I want to give you three over-arching targeting categories that every marketing campaign should take into account. You can get much more granular with targeting than these three broad categories, but this is a solid foundation in which to start. So, as you read through these, be thinking of how you can apply these strategies to any marketing that you are currently doing.


  1. Geographic Targeting – By geographic targeting I am not merely talking about blanketing your town and a specified radius around it. I suggest to my clients that you should do all location-based targeting centered on zip codes. A zip code is much more precise than a radius from a specified point. I would be willing to bet that in a 15-mile radius from your location that there are very good areas and not so great areas. The problem with radius-based location targeting is that you are spending marketing dollars to reach everything inside that circle. If there are known areas inside that circle that do not include good potential prospects, why are you spending the money to place your marketing in front of them?
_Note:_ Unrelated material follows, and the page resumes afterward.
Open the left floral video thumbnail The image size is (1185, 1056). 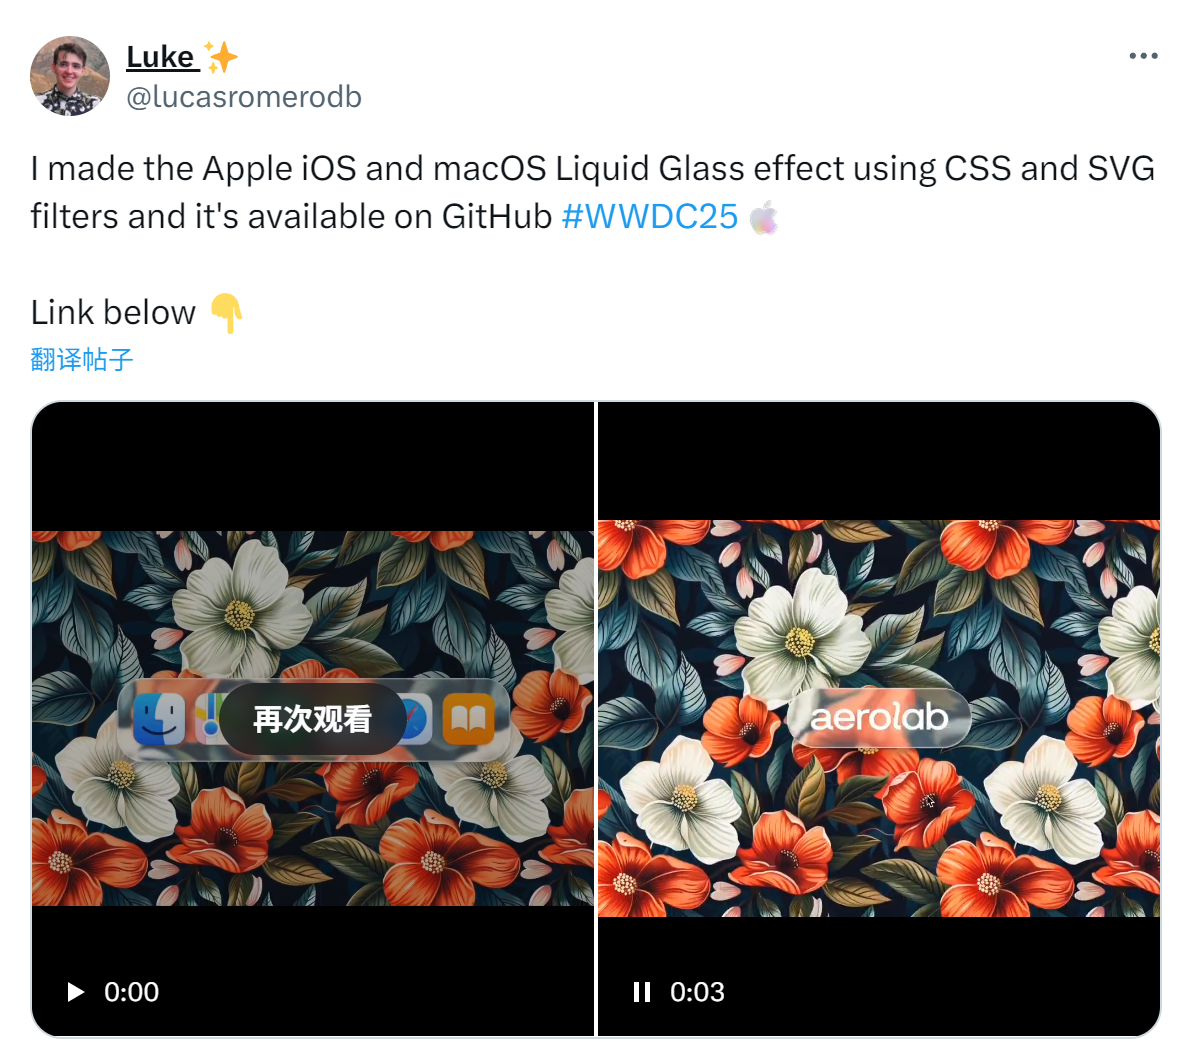313,718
  2. Gender Based Targeting – Depending on what product you are marketing, chances are that the traditional customer might be more heavily weighted toward one gender or another. Take automotive parts, for example. Sure, there may be women that would respond to marketing for automotive parts, but it’s probably a safe-bet to assume your potential prospects are more heavily weighted on the male side. The issue with much of the marketing we see is that the dollars being spent are placing the marketing equally in front of men and women. Much like what was mentioned in the geographic marketing point, why would you spend money to place marketing in front of consumers that you know are not good prospects? You may miss some potential customers by pursuing gender-based targeting, but I suspect you will save much more money from being wasted trying to market to someone not interested in your product or service.
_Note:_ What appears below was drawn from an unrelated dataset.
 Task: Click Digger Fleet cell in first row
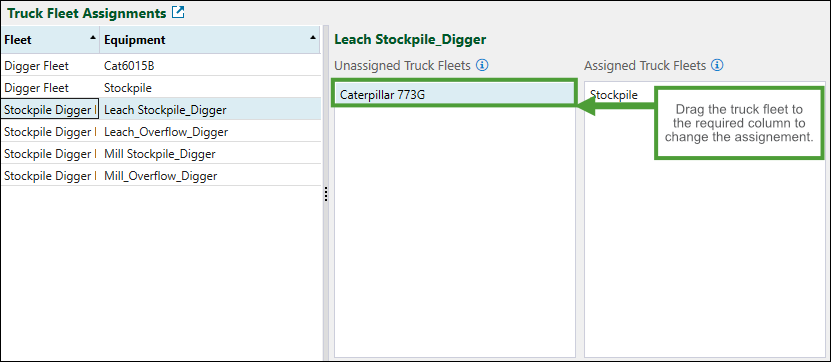50,66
  3. Demographic Based Targeting – If you study your customers (and you should), you have likely discovered that your average customer has multiple common traits. When you target your marketing, you should focus on these common traits and try to place your product or service in front of an audience that shares these common traits. For example, if you sell a product or service that is used in a home, is a non-essential purchase and becomes a permanent part of the home, you would target accordingly. What does that look like? In this case, you would likely target homeowners that are above a certain income level. If the product becomes a permanent part of the house, you won’t be selling it to someone that is renting. Likewise, if it is a non-essential purchase, you probably won’t make a sale to someone fighting to stay within their budget.This is merely meant to get you to begin thinking at a deeper level about target marketing. These three methods are just scratching the surface of all the ways you can target your marketing efforts. Fortunately, there are tools available in 2016 that enable you to finely tune your marketing efforts and place your product or service specifically in front of the eyes that are the most likely to respond. Targeting properly will not only increase the effectiveness of your marketing, but will save you a great deal of money by not trying to sell to someone that has no interest in buying.